In a recent article for TechCrunch, Sam Madden (@SamMaddens) discusses the functionality of different types of marketplaces and the economics behind their declines and peaks.

The Future of Marketplace Platforms

In a recent article for TechCrunch, Sam Madden (@SamMaddens) discusses the functionality of different types of marketplaces and the economics behind their declines and peaks.

Marketplaces have been around since 1883 when the Yellow Pages gave homeowners an easy way to find businesses in their area. When Craigslist evolved in the 1990s, we saw the first clear marketplace model and ever since, investment money has been flowing into the service space through many different industries. Regardless of the variety of platforms, Madden has identified patterns in their behavior and their tendencies to rise and fall.

Liquidity Marketplaces

This traditional marketplace model includes platforms like Yelp, Angie’s List, and Groupon, which collectively raised almost $1.5 billion in venture funding from 2004-2011. Since these industries had low barriers to entry, similar sites popped up everywhere -- as a result of the increased competition and popularity of the platform model, clients were able to have more search and discovery options, and pros were given more marketing and advertising options. However, after a few quarters of performance, valuations declined from peak to trough and new types of models started grabbing market share.

Verticalized and Lead Gen Marketplaces

These types of marketplaces incorporated innovations in the user experience of discovery. VC money poured in very quickly with companies like Porch raising $65 million and Thumbtack raising $100 million. Google eventually announced its goal to optimize local search, just like Thumbtack’s model, evolving the model into one which displayed profiles of local service pros. This along with the progressing liquidity marketplace brought the creation of on-demand marketplaces.

On-Demand Marketplaces

We know all about on-demand marketplaces here at Near Me. This model gave the client a better user experience while allowing the platform to charge transaction fees. Though companies like Homejoy that followed this model succeeded at first, the market didn’t react as successfully as expected. TaskRabbit had to lay off a large amount of employees, still trying to hone in on the right pricing model. Homejoy officially shut down last month due to violations of labor laws, and Handy is rumored to be on its downfall.

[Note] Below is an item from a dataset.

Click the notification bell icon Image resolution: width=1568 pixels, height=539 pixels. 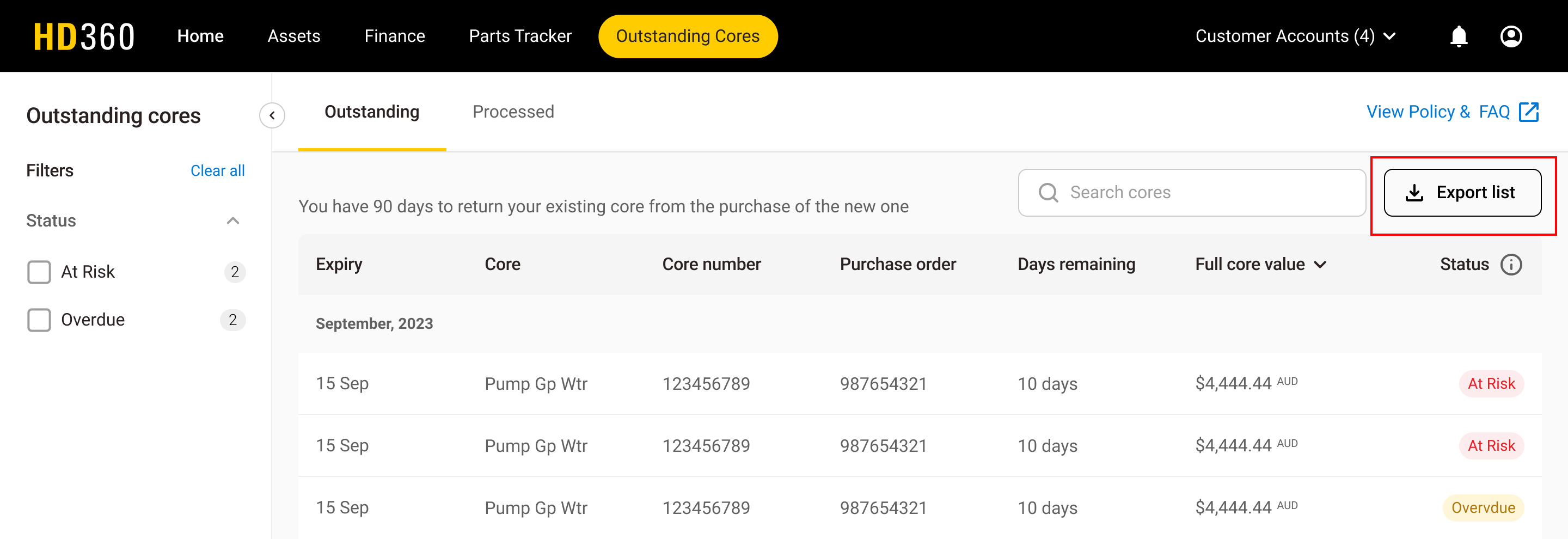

Low technology barriers have proven to be a major downfall for service based marketplaces, but the other major issue is perpetual platform leakage. Though these platforms have value, in that they make the initial introduction between client and pro (which are typically recurring whether on a schedule or ad hoc) the issue is that this relationship between client and pro typically goes offline meaning clients won’t need to use the platform to access their pro. As a result, the decline from peak to trough is getting sharper with time and the marginal utility curve is flattening out.